Natalia Toledo is the author of the book Guendaguti Ñee Sisi: La Muerte pies ligeros, which tells the story of how death came to Earth, inspired by the images of the great Oaxaca artist Francisco Toledo, the author’s father, and presentes in a Zapoteco/Spanish bilingual edition. Toledo will share a reading of this tale with the public and talk about it with Imanol Martínez.
Dolores Reyes is a writer and educator from Buenos Aires, Argentina. Her first book, Cometierra, tells the story of Cometierra, a girl with a special gift, but also one that is hard to live with. When she was small, she ate some earth and had her first vision. In it, she saw her father killing her mother. This book shows the power of literature as a means of expressing difficult situations, whether they are real or imagined. At this workshop, Dolores Reyes will share her experience as a writer in an activity that will teach those attending some tools to bring their ideas into being, making them into stories.

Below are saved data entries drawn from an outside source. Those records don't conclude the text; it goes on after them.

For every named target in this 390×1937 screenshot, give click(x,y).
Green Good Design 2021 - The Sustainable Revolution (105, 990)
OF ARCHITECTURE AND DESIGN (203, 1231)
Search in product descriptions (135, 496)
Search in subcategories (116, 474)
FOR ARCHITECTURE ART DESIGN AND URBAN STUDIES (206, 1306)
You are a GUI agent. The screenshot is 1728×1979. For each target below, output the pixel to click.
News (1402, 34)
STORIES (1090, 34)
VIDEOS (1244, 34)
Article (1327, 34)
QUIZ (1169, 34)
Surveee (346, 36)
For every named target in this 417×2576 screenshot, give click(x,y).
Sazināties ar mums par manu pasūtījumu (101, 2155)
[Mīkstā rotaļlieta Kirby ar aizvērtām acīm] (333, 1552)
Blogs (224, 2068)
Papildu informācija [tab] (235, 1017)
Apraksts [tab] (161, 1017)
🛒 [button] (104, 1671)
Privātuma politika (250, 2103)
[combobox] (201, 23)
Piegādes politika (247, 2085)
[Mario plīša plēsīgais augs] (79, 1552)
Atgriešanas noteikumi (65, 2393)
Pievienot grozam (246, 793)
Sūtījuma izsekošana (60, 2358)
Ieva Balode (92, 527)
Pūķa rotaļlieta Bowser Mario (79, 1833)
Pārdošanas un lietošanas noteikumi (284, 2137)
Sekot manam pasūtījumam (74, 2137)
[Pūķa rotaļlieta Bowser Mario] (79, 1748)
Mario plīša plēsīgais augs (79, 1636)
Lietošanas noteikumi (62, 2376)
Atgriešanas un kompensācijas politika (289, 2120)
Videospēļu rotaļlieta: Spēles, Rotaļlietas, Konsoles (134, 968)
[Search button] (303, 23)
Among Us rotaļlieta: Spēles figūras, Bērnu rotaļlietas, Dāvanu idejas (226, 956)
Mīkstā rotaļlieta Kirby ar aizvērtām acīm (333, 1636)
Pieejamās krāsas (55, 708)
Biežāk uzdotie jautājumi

Cristina Fortuny (Venezuela) is an economist, writer, conference speaker and adopted Queretaran, and she has dedicated her life to closing the generation gap, promoting links between parents and children as the best protection against the challenges faced by children as they grow up surrounded by screens. Her book Crecer entre pantallas (2022) is about the uses and misuses that young people make of technology, and how parents can deal with this; it is about interacting with these devices, managing mental health, and realizing the potential that these technologies have when used well. In conversation with Imanol Martínez.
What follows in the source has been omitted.